*Records provided*.
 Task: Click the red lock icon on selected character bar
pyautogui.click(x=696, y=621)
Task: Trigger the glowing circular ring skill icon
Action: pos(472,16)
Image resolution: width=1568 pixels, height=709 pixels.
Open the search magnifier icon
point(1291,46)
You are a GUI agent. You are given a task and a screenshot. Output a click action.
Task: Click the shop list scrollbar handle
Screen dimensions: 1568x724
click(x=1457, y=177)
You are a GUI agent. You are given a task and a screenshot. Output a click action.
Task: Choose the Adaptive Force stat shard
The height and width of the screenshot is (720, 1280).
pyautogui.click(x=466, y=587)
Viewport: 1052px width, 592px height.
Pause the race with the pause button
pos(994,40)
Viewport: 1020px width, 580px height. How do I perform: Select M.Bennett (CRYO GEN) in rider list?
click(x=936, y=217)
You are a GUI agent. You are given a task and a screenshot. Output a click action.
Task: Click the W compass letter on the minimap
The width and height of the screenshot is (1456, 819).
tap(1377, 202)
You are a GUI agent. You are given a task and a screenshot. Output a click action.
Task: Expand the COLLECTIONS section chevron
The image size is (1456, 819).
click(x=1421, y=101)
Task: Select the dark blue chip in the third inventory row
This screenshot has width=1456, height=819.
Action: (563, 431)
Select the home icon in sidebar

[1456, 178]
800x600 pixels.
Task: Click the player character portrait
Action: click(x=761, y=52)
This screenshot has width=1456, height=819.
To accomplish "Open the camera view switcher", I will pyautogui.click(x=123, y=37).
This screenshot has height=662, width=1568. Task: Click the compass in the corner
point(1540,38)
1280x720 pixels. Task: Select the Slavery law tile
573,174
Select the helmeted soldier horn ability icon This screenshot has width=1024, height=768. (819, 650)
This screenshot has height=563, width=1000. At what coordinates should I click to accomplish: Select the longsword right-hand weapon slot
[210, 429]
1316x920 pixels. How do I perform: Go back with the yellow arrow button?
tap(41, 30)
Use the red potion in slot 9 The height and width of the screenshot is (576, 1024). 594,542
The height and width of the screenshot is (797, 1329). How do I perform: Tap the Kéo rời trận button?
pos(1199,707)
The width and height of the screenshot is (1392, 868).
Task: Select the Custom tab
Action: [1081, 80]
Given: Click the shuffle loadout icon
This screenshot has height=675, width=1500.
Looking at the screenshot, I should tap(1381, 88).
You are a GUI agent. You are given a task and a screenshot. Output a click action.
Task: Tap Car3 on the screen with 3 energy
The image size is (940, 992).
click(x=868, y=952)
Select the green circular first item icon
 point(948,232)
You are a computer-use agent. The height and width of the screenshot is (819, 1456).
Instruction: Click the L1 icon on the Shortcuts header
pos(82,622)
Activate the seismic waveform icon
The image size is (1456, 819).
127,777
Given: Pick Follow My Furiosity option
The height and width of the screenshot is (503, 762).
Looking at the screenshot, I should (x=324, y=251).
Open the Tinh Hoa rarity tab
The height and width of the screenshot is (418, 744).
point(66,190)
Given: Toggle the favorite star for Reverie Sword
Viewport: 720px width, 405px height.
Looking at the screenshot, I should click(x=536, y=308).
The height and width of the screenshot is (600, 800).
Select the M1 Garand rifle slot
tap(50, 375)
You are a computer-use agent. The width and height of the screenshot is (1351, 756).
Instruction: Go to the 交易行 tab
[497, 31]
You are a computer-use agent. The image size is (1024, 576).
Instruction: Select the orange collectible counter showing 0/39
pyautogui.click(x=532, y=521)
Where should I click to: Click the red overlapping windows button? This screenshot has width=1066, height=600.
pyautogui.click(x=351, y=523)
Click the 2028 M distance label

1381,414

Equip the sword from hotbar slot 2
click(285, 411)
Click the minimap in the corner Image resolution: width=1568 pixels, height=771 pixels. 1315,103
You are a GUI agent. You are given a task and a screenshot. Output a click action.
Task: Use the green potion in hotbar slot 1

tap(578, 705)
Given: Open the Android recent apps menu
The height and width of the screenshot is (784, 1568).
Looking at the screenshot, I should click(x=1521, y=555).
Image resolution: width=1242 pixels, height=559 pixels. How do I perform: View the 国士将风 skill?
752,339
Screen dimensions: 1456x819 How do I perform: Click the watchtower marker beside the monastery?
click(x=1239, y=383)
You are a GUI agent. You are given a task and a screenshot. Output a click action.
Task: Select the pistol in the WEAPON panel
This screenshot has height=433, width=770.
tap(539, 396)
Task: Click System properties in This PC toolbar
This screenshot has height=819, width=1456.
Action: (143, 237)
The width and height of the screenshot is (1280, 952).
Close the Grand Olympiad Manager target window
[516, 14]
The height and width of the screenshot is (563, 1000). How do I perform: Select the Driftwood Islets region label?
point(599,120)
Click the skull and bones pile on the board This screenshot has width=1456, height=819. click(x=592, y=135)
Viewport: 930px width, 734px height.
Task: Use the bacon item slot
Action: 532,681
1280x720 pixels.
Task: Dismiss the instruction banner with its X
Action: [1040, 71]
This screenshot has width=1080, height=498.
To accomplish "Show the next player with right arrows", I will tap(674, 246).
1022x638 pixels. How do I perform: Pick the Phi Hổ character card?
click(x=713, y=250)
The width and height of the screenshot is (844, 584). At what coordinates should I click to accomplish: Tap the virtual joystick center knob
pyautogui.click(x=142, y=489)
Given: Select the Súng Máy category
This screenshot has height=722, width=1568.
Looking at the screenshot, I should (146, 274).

*Your goal*. Number every line of the records above as a list, omitting any blank lines.

*Result below*.
1.  Task: Click the red lock icon on selected character bar
2. pyautogui.click(x=696, y=621)
3. Task: Trigger the glowing circular ring skill icon
4. Action: pos(472,16)
5. Image resolution: width=1568 pixels, height=709 pixels.
6. Open the search magnifier icon
7. point(1291,46)
8. You are a GUI agent. You are given a task and a screenshot. Output a click action.
9. Task: Click the shop list scrollbar handle
10. Screen dimensions: 1568x724
11. click(x=1457, y=177)
12. You are a GUI agent. You are given a task and a screenshot. Output a click action.
13. Task: Choose the Adaptive Force stat shard
14. The height and width of the screenshot is (720, 1280).
15. pyautogui.click(x=466, y=587)
16. Viewport: 1052px width, 592px height.
17. Pause the race with the pause button
18. pos(994,40)
19. Viewport: 1020px width, 580px height. How do I perform: Select M.Bennett (CRYO GEN) in rider list?
20. click(x=936, y=217)
21. You are a GUI agent. You are given a task and a screenshot. Output a click action.
22. Task: Click the W compass letter on the minimap
23. The width and height of the screenshot is (1456, 819).
24. tap(1377, 202)
25. You are a GUI agent. You are given a task and a screenshot. Output a click action.
26. Task: Expand the COLLECTIONS section chevron
27. The image size is (1456, 819).
28. click(x=1421, y=101)
29. Task: Select the dark blue chip in the third inventory row
30. This screenshot has width=1456, height=819.
31. Action: (563, 431)
32. Select the home icon in sidebar
33. [1456, 178]
34. 800x600 pixels.
35. Task: Click the player character portrait
36. Action: click(x=761, y=52)
37. This screenshot has width=1456, height=819.
38. To accomplish "Open the camera view switcher", I will pyautogui.click(x=123, y=37).
39. This screenshot has height=662, width=1568. Task: Click the compass in the corner
40. point(1540,38)
41. 1280x720 pixels. Task: Select the Slavery law tile
42. 573,174
43. Select the helmeted soldier horn ability icon This screenshot has width=1024, height=768. (819, 650)
44. This screenshot has height=563, width=1000. At what coordinates should I click to accomplish: Select the longsword right-hand weapon slot
45. [210, 429]
46. 1316x920 pixels. How do I perform: Go back with the yellow arrow button?
47. tap(41, 30)
48. Use the red potion in slot 9 The height and width of the screenshot is (576, 1024). 594,542
49. The height and width of the screenshot is (797, 1329). How do I perform: Tap the Kéo rời trận button?
50. pos(1199,707)
51. The width and height of the screenshot is (1392, 868).
52. Task: Select the Custom tab
53. Action: [1081, 80]
54. Given: Click the shuffle loadout icon
55. This screenshot has height=675, width=1500.
56. Looking at the screenshot, I should tap(1381, 88).
57. You are a GUI agent. You are given a task and a screenshot. Output a click action.
58. Task: Tap Car3 on the screen with 3 energy
59. The image size is (940, 992).
60. click(x=868, y=952)
61. Select the green circular first item icon
62.  point(948,232)
63. You are a computer-use agent. The height and width of the screenshot is (819, 1456).
64. Instruction: Click the L1 icon on the Shortcuts header
65. pos(82,622)
66. Activate the seismic waveform icon
67. The image size is (1456, 819).
68. 127,777
69. Given: Pick Follow My Furiosity option
70. The height and width of the screenshot is (503, 762).
71. Looking at the screenshot, I should (x=324, y=251).
72. Open the Tinh Hoa rarity tab
73. The height and width of the screenshot is (418, 744).
74. point(66,190)
75. Given: Toggle the favorite star for Reverie Sword
76. Viewport: 720px width, 405px height.
77. Looking at the screenshot, I should click(x=536, y=308).
78. The height and width of the screenshot is (600, 800).
79. Select the M1 Garand rifle slot
80. tap(50, 375)
81. You are a computer-use agent. The width and height of the screenshot is (1351, 756).
82. Instruction: Go to the 交易行 tab
83. [497, 31]
84. You are a computer-use agent. The image size is (1024, 576).
85. Instruction: Select the orange collectible counter showing 0/39
86. pyautogui.click(x=532, y=521)
87. Where should I click to: Click the red overlapping windows button? This screenshot has width=1066, height=600.
88. pyautogui.click(x=351, y=523)
89. Click the 2028 M distance label
90. 1381,414
91. Equip the sword from hotbar slot 2
92. click(285, 411)
93. Click the minimap in the corner Image resolution: width=1568 pixels, height=771 pixels. 1315,103
94. You are a GUI agent. You are given a task and a screenshot. Output a click action.
95. Task: Use the green potion in hotbar slot 1
96. tap(578, 705)
97. Given: Open the Android recent apps menu
98. The height and width of the screenshot is (784, 1568).
99. Looking at the screenshot, I should click(x=1521, y=555).
100. Image resolution: width=1242 pixels, height=559 pixels. How do I perform: View the 国士将风 skill?
101. 752,339
102. Screen dimensions: 1456x819 How do I perform: Click the watchtower marker beside the monastery?
103. click(x=1239, y=383)
104. You are a GUI agent. You are given a task and a screenshot. Output a click action.
105. Task: Select the pistol in the WEAPON panel
106. This screenshot has height=433, width=770.
107. tap(539, 396)
108. Task: Click System properties in This PC toolbar
109. This screenshot has height=819, width=1456.
110. Action: (143, 237)
111. The width and height of the screenshot is (1280, 952).
112. Close the Grand Olympiad Manager target window
113. [516, 14]
114. The height and width of the screenshot is (563, 1000). How do I perform: Select the Driftwood Islets region label?
115. point(599,120)
116. Click the skull and bones pile on the board This screenshot has width=1456, height=819. click(x=592, y=135)
117. Viewport: 930px width, 734px height.
118. Task: Use the bacon item slot
119. Action: 532,681
120. 1280x720 pixels.
121. Task: Dismiss the instruction banner with its X
122. Action: [1040, 71]
123. This screenshot has width=1080, height=498.
124. To accomplish "Show the next player with right arrows", I will tap(674, 246).
125. 1022x638 pixels. How do I perform: Pick the Phi Hổ character card?
126. click(x=713, y=250)
127. The width and height of the screenshot is (844, 584). At what coordinates should I click to accomplish: Tap the virtual joystick center knob
128. pyautogui.click(x=142, y=489)
129. Given: Select the Súng Máy category
130. This screenshot has height=722, width=1568.
131. Looking at the screenshot, I should (146, 274).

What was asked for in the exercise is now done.